Scientific classification
- Kingdom: Animalia
- Phylum: Mollusca
- Class: Gastropoda
- Order: Stylommatophora
- Family: Polygyridae
- Genus: Appalachina
- Species: A. chilhoweensis
- Binomial name: Appalachina chilhoweensis (J. Lewis, 1871)
- Synonyms: Helix chilhoweensis J. Lewis, 1871 ; Polygyra chilhoweensis (J. Lewis, 1871) ;

= Appalachina chilhoweensis =

- Genus: Appalachina
- Species: chilhoweensis
- Authority: (J. Lewis, 1871)
- Conservation status: G4

Species of land snail

Appalachina chilhoweensis, also known as the queen crater, is a species of pulmonate land snail in the family Polygridae. It is the largest North American land snail found east of the Rocky Mountains.

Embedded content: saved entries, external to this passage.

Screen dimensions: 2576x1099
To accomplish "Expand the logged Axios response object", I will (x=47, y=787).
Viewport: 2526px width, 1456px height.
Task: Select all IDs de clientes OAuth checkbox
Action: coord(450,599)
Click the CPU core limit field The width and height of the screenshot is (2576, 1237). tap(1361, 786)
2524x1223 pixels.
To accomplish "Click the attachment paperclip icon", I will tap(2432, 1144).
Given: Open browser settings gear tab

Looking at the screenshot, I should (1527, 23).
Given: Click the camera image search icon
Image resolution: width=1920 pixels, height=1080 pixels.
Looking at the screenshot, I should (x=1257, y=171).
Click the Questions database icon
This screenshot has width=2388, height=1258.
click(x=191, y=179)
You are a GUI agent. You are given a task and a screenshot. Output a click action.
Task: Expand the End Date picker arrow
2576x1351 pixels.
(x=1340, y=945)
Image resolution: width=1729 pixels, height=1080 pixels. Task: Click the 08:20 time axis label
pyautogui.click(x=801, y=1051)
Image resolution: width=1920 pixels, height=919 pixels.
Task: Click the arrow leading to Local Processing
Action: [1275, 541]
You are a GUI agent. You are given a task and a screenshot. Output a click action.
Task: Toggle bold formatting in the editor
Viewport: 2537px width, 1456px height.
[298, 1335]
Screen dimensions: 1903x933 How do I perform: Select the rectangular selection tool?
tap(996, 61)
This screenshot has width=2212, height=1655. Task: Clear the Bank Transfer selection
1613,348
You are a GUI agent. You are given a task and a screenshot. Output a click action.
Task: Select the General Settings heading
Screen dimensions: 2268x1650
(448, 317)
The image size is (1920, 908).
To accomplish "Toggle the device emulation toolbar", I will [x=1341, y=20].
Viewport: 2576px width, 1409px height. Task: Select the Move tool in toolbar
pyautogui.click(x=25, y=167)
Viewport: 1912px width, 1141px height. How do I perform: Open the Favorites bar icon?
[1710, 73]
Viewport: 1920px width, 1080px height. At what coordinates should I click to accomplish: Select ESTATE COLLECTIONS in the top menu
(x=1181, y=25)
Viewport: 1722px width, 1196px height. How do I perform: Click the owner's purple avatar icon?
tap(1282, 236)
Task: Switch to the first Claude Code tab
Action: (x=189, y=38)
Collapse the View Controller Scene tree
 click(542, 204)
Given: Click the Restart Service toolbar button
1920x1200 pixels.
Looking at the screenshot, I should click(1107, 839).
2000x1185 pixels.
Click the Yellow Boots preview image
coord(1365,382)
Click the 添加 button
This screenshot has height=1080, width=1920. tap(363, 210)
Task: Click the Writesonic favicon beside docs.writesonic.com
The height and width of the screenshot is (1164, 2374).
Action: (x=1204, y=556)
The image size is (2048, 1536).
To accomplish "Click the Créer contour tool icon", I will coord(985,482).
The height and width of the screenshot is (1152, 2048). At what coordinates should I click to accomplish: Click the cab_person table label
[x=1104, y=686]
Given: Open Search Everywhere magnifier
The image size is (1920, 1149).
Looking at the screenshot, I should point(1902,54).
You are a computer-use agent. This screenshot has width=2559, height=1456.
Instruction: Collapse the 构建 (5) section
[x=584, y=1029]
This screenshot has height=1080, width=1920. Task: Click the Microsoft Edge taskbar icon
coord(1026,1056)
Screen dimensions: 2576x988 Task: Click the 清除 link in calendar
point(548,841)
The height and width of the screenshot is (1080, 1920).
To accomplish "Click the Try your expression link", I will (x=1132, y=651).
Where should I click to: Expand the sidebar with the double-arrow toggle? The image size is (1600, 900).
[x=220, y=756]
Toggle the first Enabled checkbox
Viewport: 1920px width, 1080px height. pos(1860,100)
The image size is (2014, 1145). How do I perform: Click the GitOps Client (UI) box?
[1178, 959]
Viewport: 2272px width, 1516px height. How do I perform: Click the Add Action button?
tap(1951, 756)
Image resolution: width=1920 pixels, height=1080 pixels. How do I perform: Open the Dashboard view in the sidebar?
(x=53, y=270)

It is named after Chilhowee Mountain.

== Physical appearance ==

The queen crater is a large snail, with a shell ranging from 26.5 to 42 mm in diameter. The base of the shell is yellow-brown in color, with dark-brown splotches and a pale, broad lip.

== Ecology ==
The queen crater is endemic to the southeastern United States, being found in Tennessee, Kentucky, and North Carolina. It is fairly common in Tennessee, and its populations are considered secure. However, in Kentucky and North Carolina, where the species is considerably rarer, it is listed as imperiled.

The queen crater is most commonly found in mixed upland hardwood forests, high up in the Appalachian mountains. They typically reside on wooded hillsides or slopes, under leaf litter or on or around sandstone talus. The highest elevation a queen crater has been recorded at is 1,666 meters, or 5,465.88 feet.